» WHAT NEEDS TO BE DONE: The result should be every line in the data below that carries the string "will".

» MATERIALS PROVIDED:
----
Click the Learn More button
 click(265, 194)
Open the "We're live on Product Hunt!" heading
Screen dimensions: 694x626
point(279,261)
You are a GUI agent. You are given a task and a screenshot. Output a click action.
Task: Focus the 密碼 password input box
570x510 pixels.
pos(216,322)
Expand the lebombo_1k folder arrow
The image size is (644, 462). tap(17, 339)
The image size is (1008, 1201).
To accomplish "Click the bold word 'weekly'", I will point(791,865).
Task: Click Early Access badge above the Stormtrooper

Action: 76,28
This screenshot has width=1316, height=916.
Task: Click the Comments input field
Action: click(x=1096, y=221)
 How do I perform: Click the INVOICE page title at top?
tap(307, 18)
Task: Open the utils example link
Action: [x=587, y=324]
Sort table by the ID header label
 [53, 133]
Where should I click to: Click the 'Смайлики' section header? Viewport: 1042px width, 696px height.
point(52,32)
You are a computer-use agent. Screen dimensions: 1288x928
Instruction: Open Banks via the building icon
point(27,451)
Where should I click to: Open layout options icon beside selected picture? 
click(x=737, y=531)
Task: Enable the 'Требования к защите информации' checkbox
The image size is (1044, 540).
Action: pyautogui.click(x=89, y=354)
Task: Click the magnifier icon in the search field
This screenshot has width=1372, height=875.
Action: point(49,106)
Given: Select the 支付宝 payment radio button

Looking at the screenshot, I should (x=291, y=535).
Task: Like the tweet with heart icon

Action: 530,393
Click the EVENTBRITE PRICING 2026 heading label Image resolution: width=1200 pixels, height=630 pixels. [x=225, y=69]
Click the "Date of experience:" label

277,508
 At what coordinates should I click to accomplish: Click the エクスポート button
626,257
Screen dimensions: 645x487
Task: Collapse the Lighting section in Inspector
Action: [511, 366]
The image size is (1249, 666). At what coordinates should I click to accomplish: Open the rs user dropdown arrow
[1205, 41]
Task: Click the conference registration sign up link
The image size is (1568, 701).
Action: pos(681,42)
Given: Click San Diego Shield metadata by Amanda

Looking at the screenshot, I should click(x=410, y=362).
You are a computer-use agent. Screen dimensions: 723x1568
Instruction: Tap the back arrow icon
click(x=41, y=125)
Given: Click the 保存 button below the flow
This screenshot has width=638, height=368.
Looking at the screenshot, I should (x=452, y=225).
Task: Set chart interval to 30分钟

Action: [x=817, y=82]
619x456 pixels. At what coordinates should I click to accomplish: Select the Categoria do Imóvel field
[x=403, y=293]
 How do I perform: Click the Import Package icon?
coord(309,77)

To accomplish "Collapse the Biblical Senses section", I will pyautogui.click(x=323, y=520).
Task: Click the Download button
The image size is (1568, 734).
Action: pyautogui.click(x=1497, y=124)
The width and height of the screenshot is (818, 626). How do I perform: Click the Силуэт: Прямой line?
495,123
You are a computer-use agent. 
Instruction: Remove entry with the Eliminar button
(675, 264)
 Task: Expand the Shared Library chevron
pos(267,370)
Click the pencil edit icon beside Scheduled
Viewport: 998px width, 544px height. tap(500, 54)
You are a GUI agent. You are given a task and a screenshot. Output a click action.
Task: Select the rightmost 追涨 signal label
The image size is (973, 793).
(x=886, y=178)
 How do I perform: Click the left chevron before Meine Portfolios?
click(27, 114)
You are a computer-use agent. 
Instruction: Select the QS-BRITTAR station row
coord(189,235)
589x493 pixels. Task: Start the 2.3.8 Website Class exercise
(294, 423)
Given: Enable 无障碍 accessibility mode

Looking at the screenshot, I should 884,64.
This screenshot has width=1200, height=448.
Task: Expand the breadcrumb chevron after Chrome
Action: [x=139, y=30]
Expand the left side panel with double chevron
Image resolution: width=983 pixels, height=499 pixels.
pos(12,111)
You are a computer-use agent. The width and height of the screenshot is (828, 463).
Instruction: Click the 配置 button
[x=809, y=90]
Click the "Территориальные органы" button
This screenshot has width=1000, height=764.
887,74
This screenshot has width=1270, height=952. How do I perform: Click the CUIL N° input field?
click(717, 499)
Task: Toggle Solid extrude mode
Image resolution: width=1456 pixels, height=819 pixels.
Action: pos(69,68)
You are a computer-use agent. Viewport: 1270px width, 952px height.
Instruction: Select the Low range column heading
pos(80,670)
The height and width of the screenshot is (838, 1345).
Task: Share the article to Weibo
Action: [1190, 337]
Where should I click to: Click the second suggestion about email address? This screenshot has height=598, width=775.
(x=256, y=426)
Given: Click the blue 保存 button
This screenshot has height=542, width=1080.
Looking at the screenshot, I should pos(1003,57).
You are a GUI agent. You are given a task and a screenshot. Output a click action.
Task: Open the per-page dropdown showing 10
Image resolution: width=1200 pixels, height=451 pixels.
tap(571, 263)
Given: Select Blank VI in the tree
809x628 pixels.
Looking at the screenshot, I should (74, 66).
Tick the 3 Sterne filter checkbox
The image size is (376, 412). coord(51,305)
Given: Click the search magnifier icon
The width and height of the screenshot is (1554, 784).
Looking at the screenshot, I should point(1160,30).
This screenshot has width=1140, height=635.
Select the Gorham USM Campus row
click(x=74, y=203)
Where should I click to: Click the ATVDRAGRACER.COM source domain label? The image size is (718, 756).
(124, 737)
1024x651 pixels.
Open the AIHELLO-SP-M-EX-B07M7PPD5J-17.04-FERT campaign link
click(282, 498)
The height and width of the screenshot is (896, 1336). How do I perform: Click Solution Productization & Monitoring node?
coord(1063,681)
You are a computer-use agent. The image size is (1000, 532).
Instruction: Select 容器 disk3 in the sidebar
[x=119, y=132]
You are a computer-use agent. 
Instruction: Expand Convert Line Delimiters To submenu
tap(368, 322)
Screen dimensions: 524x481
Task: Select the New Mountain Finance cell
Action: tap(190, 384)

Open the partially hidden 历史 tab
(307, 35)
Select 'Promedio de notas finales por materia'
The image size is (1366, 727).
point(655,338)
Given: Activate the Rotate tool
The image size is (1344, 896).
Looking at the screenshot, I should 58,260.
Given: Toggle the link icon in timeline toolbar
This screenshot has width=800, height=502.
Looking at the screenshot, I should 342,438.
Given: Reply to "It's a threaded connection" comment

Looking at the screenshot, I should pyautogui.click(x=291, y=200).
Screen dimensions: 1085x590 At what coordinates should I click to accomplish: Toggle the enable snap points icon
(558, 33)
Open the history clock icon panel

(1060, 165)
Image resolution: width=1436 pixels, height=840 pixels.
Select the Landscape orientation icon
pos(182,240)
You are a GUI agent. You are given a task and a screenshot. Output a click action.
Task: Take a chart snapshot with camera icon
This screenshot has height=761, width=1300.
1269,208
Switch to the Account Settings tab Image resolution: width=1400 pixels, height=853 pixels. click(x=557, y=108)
----
» SOLUTION TO THE PROBLEM:
To accomplish "Click the bold word 'weekly'", I will point(791,865).
To accomplish "Collapse the Biblical Senses section", I will pyautogui.click(x=323, y=520).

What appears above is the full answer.